Europe Proposes Mandatory Safety Features for Vehicles: Why Radar Sensors Are Integral to This Initiative?
Radar sensors have found widespread applications in advanced driver assistance systems, such as adaptive cruise control and automatic emergency braking.
“According to an HTSA study, 37,461 Americans died on United State highways in 2016 as a result of automobile accidents, of which 94% were due to human error.”
In the automotive industry, the comparatively higher cost of Lidar has limited its adoption in high-volume, lower-cost vehicles. On the other hand, optical cameras struggle in poor lighting conditions and cannot inherently determine the range of targets. Ultrasonic sensors are cheap but have a very limited range. Radar is relatively cheaper and can simultaneously detect and determine the range, velocity, and angle of arrival of multiple targets in very poor lighting and weather conditions.
Radar has emerged as one of the key technologies in autonomous driving systems. Some of today’s self-driving cars, such as Zoox, are equipped with more than 10 radars, providing a 360-surround sensing capability under all weather conditions. Different from ground-based or airborne surveillance radars, automotive radars are strictly required to have a small size, short range, and low power, so they can be integrated behind the vehicle bumper or windshield and operated in a highly dynamic propagation environment with rich multipath.
Today’s high-performance radar has evolved towards an imaging sensor, visualizing the whole environment in multiple dimensions, without comprising any privacy issues. Although radar is a mature technology in the automotive domain, still several challenges exist in radar signal processing: Multipath reactions arising from sensors positioned behind the vehicle bumper, and detection of mutual interference due to other cars’ radar sensors operating in the same frequency bands.
Angular resolution becomes necessary in many cases where targets cannot be resolved sufficiently in both range and velocity domains. Even better resolution is needed in highly dynamic scenarios, such as two cars on a highway 100m to 200m ahead of the ego vehicle, with a lateral spacing between two lanes of around 3.75 m. In order to distinguish the reactions in this particular situation, an angular resolution of approximately 1:1 is necessary for a distance of 200 m. This is in line with the requirements of less than 1 resolution for both azimuth and elevation, special for Level 4 and Level 5 autonomous driving.
In fact, the European New Car Assessment Program has mandated that vehicles must have the ability to determine if a detected obstacle should be driven over, such as a man-hole cover, soda can, etc., under (overpass, overhead road sign, etc.), maneuvered around or avoided by braking in the worst case as part of active-safety definition.
At the application level, although millimeter wave radar has been widely used in mass-produced cars for active safety functions such as automatic emergency braking and forward collision warning, it is overlooked in autonomous driving. Recently, Tesla announced the removal of radar sensors from its semi-autonomous driving system Autopilot in 2022.
In the CVPR 2021 workshop, Tesla’s director of AI, Andrej Karpathy, explained their reason by presenting three typical scenarios for radar malfunctions, including lost tracking due to significant deceleration of the front vehicle, false slow down under bridges, and missed detection of a stationary vehicle parked on the side of the main road.

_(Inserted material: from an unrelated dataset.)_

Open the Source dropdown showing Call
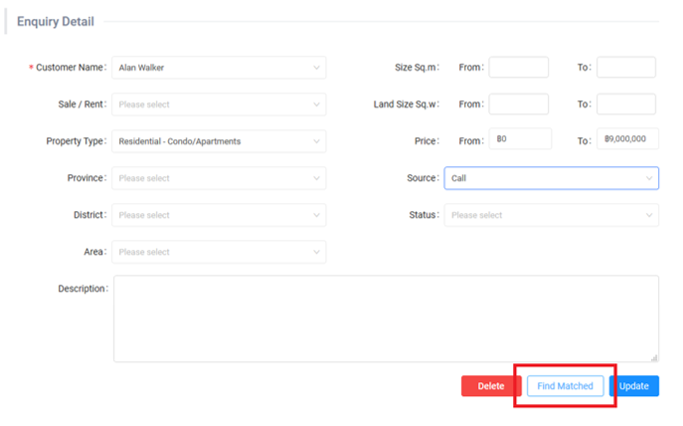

Since the introduction of 4D radar, we believe that the era of deep radar perception has arrived. Conventional automotive radars have a low resolution in elevation and, therefore, return a two-dimensional point cloud. The new generation of high-resolution radar achieves a higher angular resolution in both azimuth and elevation. Because it can measure 3D position and Doppler velocity, it is always referred to as a 4D radar in the marketplace.
4D radar has the advantages of a long detection range, such as up to 300 m, all-weather operation, low power consumption, and low cost. Another benefit is that 4D radar could track objects not directly in front of the vehicle, making it more effective in detecting blind spots and vehicles approaching from the side and behind. 4D radar costs less than LiDAR and has a longer lifespan since it doesn’t rely on mechanical and spinning parts as LiDAR does.